Hand back the entries exactly as written, minus every picture.

+ + + + +

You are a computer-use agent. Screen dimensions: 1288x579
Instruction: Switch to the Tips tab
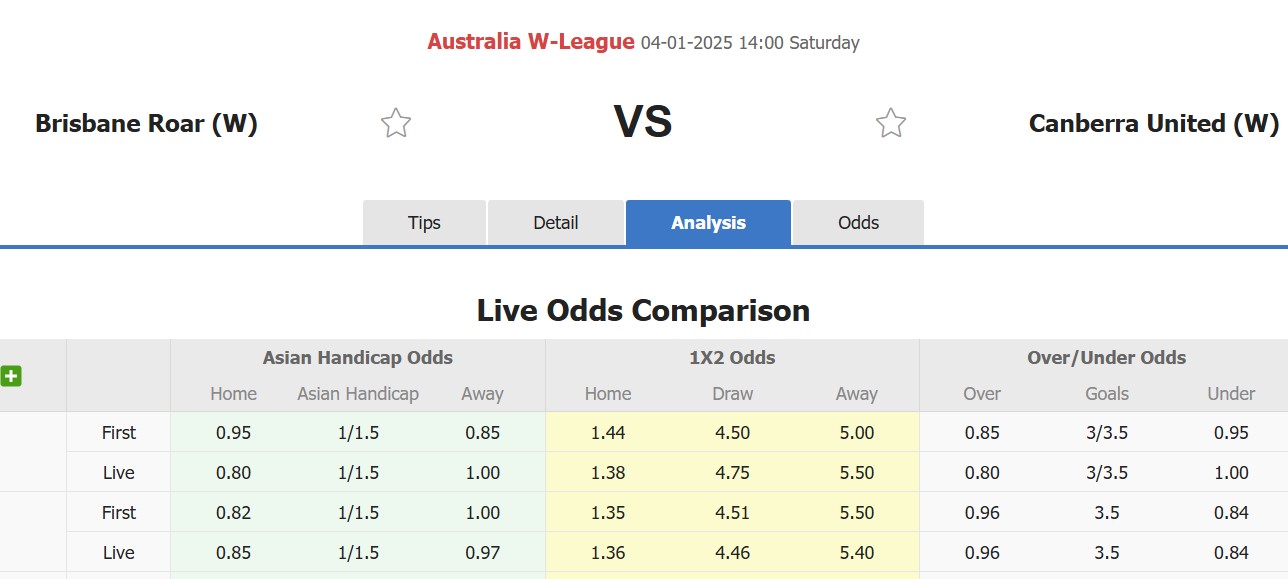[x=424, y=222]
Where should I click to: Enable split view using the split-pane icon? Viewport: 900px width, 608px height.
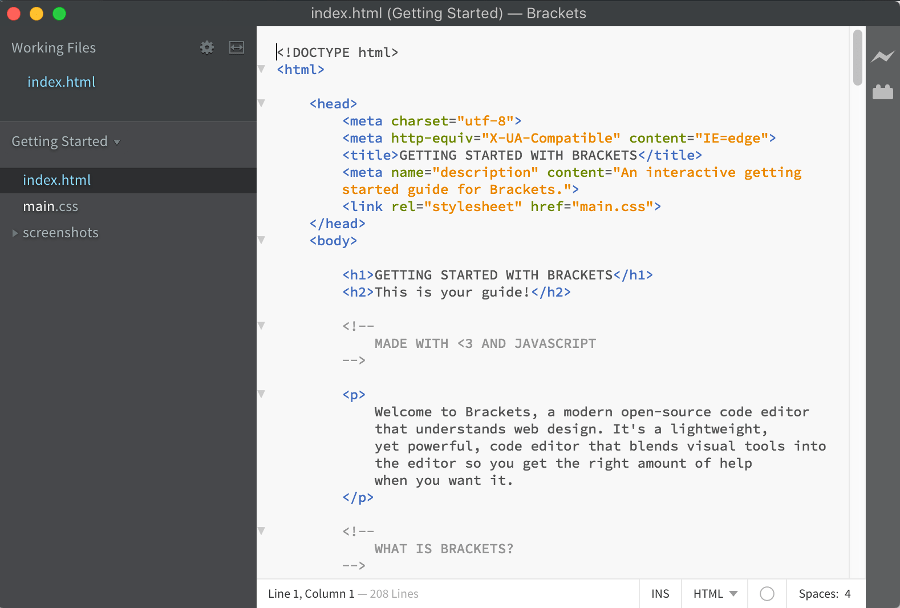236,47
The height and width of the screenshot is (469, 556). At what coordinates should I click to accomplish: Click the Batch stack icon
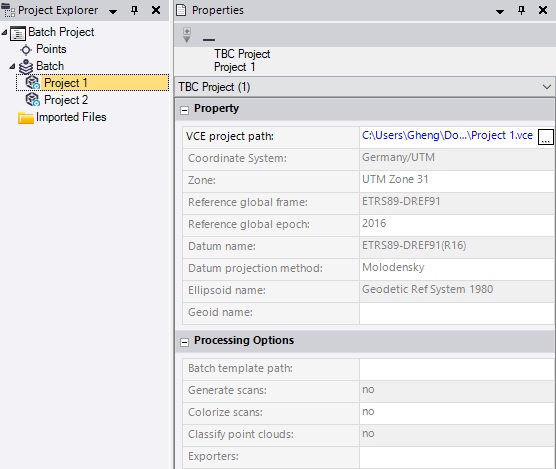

+ + + + +

SOLVED EXERCISE
You are a computer-use agent. Screen dimensions: 1288x579
Instruction: Switch to the Tips tab
[x=424, y=222]
Where should I click to: Enable split view using the split-pane icon? Viewport: 900px width, 608px height.
236,47
The height and width of the screenshot is (469, 556). At what coordinates should I click to accomplish: Click the Batch stack icon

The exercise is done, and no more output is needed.